Thursday, 5 November 2009

I Love Stories Of When Ordinary People Find Riches,

and this is one of them, on his first day out with his metal detector enthusiast David Booth took just seven paces from where he had parked the car and found a £1million hoard of Iron Age jewellery that is Scotland’s most important find in a century, Mr Booth, 35, found four gold necklaces – known as ‘torcs’ – buried just six inches beneath the surface in a field near Stirling, up until his amazing find, he had only switched the £240 gadget on to ‘detect’ knives and forks in his own kitchen as practice, the find was in five pieces – three intact necklets and two fragments of another torc, all gold and silver alloy with a touch of copper, all the pieces date to between 300 and 100 BC, the Stirling find appears to reveal links between local tribes — traditionally seen as isolated — and other Iron Age people in Europe, as the jewellery was analysed, the site of the find also yielded more information, experts found the remnants of a wooden roundhouse, Dr David Caldwell of the Scottish Treasure Trove Unit, said that the torcs would ‘definitely’ stay in Scotland, He added: ‘There hasn't been a find like this in Scotland for over 100 years, it is fair to say that this is very much bigger and better in terms of value and appeal than anything we have seen for a very long time, what a lucky chap, I wonder if I should ask him to buy me a lottery ticket!

2 comments:

elliot said...

I saw the news about that guy who found all the Iron Age jewellery.
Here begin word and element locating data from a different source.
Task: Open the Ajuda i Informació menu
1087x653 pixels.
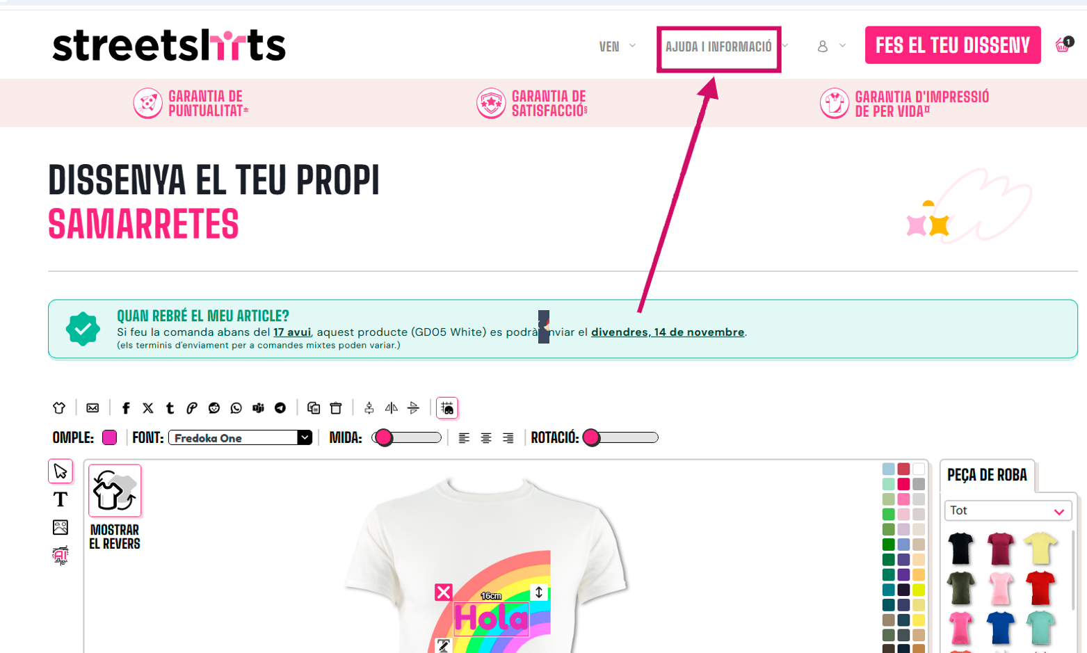Action: (719, 47)
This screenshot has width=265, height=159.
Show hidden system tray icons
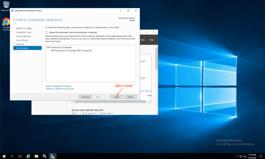(237, 156)
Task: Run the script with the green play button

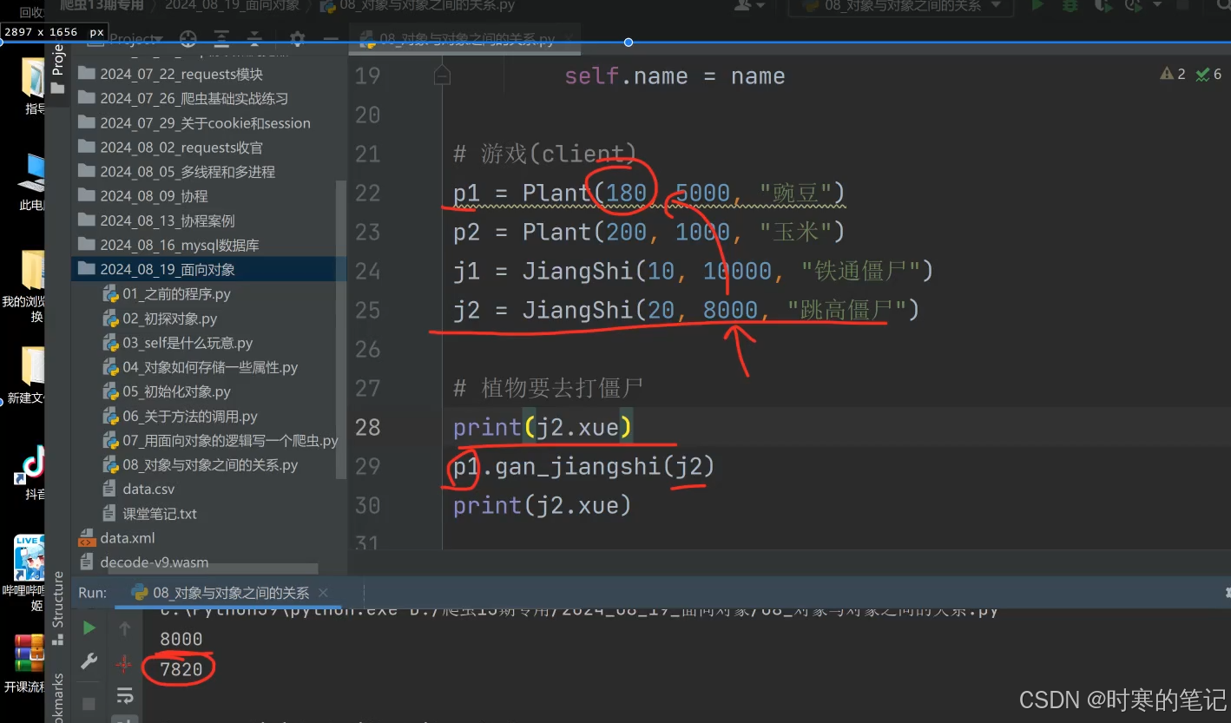Action: click(x=1037, y=6)
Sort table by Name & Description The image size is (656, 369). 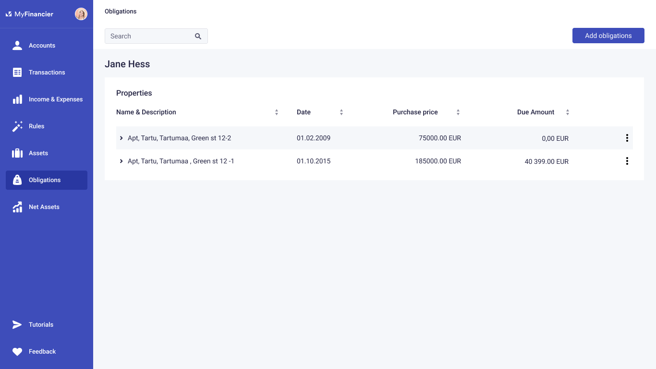click(277, 112)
I wonder how much he'll be able to keep.

PattayaStan said...

Dear Elliot, the laws concerning the finding of valuables was covered under the Treasure Trove Law, but this law was different in Scotland and England, because it was sometimes unfair all new finds are now covered under the 1996 Treasure Act, the problem being I do not know if this act applies to Scotland or not which is where the treasure was found, if you look here, http://www.finds.org.uk/treasure/treasure_summary.php
you can see a summary of the Treasure Act, (the full Act is 167 pages long!) but back to your question, I would think that museums would pay the market price to the finder, then typically the finder and landowner would have signed a 50/50 split on the proceeds, going by the article about half a million each, as I said lucky chap! best regards, Stan and Diana.